Mozilla Firefox is not HIPAA compliant as a standalone web browser, and it is only suitable for HIPAA regulated use when it is kept supported and patched, centrally managed, and used in a technical environment that prevents impermissible uses or disclosures of electronic protected health information.
HIPAA compliance obligations apply to HIPAA Covered Entities and Business Associates and to the systems and workflows used to create, receive, maintain, or transmit electronic protected health information. A browser can transmit identifiers and interaction data through URLs, referrers, cookies, device signals, extensions, and analytics code embedded in the websites and applications accessed. When that data is tied to an individual and a healthcare context, it can qualify as protected health information and trigger HIPAA Privacy Rule and HIPAA Security Rule requirements. Online tracking on regulated entity websites and patient facing applications remains a compliance risk area because tracking technologies can disclose data to third parties without a permitted purpose, a valid authorization, or an applicable Business Associate agreement.

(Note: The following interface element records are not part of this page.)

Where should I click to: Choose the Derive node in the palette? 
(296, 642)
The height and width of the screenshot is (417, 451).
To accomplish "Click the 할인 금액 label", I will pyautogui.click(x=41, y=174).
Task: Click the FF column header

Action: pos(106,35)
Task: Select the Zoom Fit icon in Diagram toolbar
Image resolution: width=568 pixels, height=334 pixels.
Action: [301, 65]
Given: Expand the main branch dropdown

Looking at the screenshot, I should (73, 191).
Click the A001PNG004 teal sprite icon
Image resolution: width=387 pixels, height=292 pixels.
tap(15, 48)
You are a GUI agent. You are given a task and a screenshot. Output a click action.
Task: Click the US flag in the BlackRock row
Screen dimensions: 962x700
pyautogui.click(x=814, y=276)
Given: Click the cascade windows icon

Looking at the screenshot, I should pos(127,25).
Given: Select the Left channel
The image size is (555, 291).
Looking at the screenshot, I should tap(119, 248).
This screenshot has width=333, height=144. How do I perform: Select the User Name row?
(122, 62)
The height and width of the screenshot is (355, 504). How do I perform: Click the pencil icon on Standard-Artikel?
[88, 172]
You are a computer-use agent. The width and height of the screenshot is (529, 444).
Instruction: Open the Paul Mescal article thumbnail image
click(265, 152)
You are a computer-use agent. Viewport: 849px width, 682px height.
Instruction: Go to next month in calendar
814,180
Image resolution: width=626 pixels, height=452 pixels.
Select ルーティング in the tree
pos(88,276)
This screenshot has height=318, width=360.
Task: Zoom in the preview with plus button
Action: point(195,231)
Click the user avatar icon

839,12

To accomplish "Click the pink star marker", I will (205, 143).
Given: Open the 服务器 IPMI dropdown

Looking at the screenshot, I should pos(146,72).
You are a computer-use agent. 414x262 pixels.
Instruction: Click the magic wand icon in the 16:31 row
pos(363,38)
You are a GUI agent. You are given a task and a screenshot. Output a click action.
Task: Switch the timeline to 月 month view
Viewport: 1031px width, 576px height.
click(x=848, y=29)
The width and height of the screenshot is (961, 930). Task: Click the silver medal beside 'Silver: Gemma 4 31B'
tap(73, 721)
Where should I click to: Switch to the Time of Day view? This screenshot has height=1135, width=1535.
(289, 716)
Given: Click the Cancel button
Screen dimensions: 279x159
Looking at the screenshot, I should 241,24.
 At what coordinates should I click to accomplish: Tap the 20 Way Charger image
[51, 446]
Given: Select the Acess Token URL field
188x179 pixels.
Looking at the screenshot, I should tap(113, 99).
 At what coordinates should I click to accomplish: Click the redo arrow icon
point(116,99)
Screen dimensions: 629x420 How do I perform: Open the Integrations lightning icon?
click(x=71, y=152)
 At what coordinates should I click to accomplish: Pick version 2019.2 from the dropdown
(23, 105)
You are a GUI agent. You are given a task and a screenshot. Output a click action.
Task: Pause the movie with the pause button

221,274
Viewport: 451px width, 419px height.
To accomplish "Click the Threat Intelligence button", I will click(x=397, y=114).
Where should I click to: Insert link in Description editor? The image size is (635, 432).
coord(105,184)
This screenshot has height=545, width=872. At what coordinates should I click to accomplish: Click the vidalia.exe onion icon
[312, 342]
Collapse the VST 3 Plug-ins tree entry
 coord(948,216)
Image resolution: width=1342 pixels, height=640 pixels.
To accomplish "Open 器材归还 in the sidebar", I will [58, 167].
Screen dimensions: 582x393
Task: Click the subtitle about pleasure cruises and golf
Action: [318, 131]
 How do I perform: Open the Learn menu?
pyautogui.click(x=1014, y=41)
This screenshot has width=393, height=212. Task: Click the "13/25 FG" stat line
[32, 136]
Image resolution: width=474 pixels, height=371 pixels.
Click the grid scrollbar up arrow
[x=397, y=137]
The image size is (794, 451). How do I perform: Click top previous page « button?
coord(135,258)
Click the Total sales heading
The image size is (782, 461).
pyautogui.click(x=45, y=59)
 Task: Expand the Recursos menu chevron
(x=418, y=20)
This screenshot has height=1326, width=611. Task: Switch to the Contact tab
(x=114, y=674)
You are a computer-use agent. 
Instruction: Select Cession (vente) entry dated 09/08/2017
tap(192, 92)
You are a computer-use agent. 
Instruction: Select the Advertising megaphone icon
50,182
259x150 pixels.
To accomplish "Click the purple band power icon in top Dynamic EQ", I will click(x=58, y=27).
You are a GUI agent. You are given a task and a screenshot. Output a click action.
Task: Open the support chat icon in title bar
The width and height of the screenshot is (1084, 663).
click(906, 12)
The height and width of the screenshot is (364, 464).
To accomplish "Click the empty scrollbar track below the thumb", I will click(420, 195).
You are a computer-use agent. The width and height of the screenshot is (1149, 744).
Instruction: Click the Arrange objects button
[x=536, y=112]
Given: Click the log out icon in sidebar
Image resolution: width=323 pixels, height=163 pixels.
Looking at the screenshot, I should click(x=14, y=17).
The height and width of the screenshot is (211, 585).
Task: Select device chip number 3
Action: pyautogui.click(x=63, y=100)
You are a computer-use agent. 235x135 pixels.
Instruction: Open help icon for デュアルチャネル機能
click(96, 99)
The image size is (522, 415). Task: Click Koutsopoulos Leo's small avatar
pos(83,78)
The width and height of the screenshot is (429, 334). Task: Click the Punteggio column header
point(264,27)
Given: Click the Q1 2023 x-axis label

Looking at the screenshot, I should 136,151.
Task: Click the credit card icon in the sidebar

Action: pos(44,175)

Firefox includes privacy related controls that can reduce some categories of cross site tracking. Firefox implements Global Privacy Control, which sends a browser level signal indicating a user preference not to have personal information sold or shared by a visited website. Global Privacy Control is not a HIPAA control, does not replace HIPAA risk analysis, and does not prevent disclosures that occur through website design, embedded third party scripts, or user installed extensions. Regulated entities should treat Global Privacy Control as a privacy feature that may support broader governance objectives while still applying HIPAA Security Rule safeguards for endpoint configuration and access to electronic protected health information.
HIPAA aligned use of Firefox typically requires managed configuration, controlled extension installation, restricted synchronization features, hardened endpoint settings, and routine patching. Administrative safeguards include workforce training, configuration standards, device inventory, and review of browser settings used in workflows that involve electronic protected health information.
Mozilla does not publish a HIPAA Business Associate agreement for Firefox, and Firefox use does not create a vendor relationship that substitutes for required agreements with services that store or process protected health information on behalf of a regulated entity.